As for the gameplay itself? Well, I can certainly see the appeal. It is simply not an appeal that speaks to me. The frantic block-puzzle gameplay has a certain charm, but the ludicrously twitchy controls that have protagonist Vincent spazzing from left to right are far too exuberant for the urgency that the game imposes on the player. You'll be wanting to grab a block or move to a location, only to have the hopped-up Vincent overshoot his proposed location.
I can't say I really appreciate the lack of time given to the player, either. Even by the second stage, Catherine demands you to just "know" which path to take. Any time taken to think through a puzzle is met with inevitable death. As Dale North previously said, this is a hard game -- but whether that difficulty is through legitimate challenge or unfair limitation is not something I'm prepared to judge from a mere demo. All I know is, it's not the kind of challenge I think is particularly enjoyable.
When Vincent isn't running around in his boxer shorts and being chased by fork-wielding women, he's moping in cutscenes that presented with either in-game visuals or unpleasantly choppy anime sequences (and I mean it's choppy by anime standards). So far, the characters seem rather mundane and stereotypical. Vincent is miserable, his friends are nothing to speak of, and neither Katherine nor Catherine make an impression.
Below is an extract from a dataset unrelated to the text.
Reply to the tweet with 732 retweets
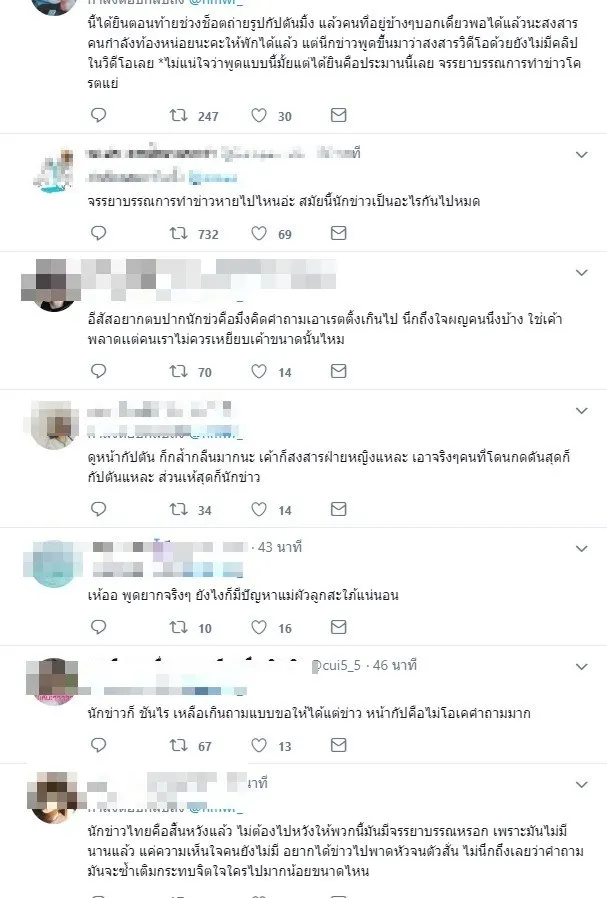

During these sections, Vincent can receive and send text messages, and his actions will impact a karma meter that has an influence on the story -- though the demo won't show the results of this feature, naturally. It seems like it could make the game far more interesting, but I'd need to buy the full title to check it out.
From this early stage, the game looks to me like it really just wanted to be an anime, but stuffed in just enough gameplay to qualify as a bit of software rather than a movie. I could be wrong, and the full experience could offer far more. I just don't know, and I doubt I'll be buying it to find out.
I am not saying Catherine is a bad game, at all. I can appreciate the quality in place and I have little doubt that a select type of gamer is going to absolutely fall in love with the thing. I am not that type of gamer, however, and I have a feeling I will be far from alone. I'd advise everybody interested in the game to thoroughly check out the demo. You may love it or you may hate it. I am speaking more from the latter half of the audience, but I can most certainly respect that there will be many from the former, who will absolutely revel in Atlus' latest offering.
All I know is, I'm glad I'm not reviewing it, and so are you.